[[ SUPPLIED MATERIAL open ]]

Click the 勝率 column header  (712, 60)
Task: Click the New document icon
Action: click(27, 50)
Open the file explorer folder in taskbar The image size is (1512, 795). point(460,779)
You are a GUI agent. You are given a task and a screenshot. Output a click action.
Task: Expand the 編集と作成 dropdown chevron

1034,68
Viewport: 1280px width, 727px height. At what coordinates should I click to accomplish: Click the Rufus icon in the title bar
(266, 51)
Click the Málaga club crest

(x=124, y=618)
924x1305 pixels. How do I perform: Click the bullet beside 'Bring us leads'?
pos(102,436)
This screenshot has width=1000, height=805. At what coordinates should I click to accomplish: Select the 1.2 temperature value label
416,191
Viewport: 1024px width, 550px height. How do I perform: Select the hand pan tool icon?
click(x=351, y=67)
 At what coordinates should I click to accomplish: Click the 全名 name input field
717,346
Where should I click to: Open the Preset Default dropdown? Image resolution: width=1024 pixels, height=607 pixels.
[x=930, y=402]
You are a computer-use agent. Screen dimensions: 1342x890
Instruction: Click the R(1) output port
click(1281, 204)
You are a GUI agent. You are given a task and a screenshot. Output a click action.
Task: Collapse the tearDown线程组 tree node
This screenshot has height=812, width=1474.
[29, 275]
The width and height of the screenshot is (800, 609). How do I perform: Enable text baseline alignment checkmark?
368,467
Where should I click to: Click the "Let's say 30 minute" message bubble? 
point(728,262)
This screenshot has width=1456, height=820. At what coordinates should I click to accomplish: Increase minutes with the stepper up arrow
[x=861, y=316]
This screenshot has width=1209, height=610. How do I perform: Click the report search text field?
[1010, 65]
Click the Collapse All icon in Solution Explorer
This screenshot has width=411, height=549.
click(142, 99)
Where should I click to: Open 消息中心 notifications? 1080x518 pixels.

[[ SUPPLIED MATERIAL closed ]]

#### [PROMPT]
Please copy exactly the lines from the one that contains "924x1305 pixels. How" up to and including the final line of the listing above.

#### [OUTPUT OF THE TASK]
924x1305 pixels. How do I perform: Click the bullet beside 'Bring us leads'?
pos(102,436)
This screenshot has width=1000, height=805. At what coordinates should I click to accomplish: Select the 1.2 temperature value label
416,191
Viewport: 1024px width, 550px height. How do I perform: Select the hand pan tool icon?
click(x=351, y=67)
 At what coordinates should I click to accomplish: Click the 全名 name input field
717,346
Where should I click to: Open the Preset Default dropdown? Image resolution: width=1024 pixels, height=607 pixels.
[x=930, y=402]
You are a computer-use agent. Screen dimensions: 1342x890
Instruction: Click the R(1) output port
click(1281, 204)
You are a GUI agent. You are given a task and a screenshot. Output a click action.
Task: Collapse the tearDown线程组 tree node
This screenshot has height=812, width=1474.
[29, 275]
The width and height of the screenshot is (800, 609). How do I perform: Enable text baseline alignment checkmark?
368,467
Where should I click to: Click the "Let's say 30 minute" message bubble? 
point(728,262)
This screenshot has width=1456, height=820. At what coordinates should I click to accomplish: Increase minutes with the stepper up arrow
[x=861, y=316]
This screenshot has width=1209, height=610. How do I perform: Click the report search text field?
[1010, 65]
Click the Collapse All icon in Solution Explorer
This screenshot has width=411, height=549.
click(142, 99)
Where should I click to: Open 消息中心 notifications? 1080x518 pixels.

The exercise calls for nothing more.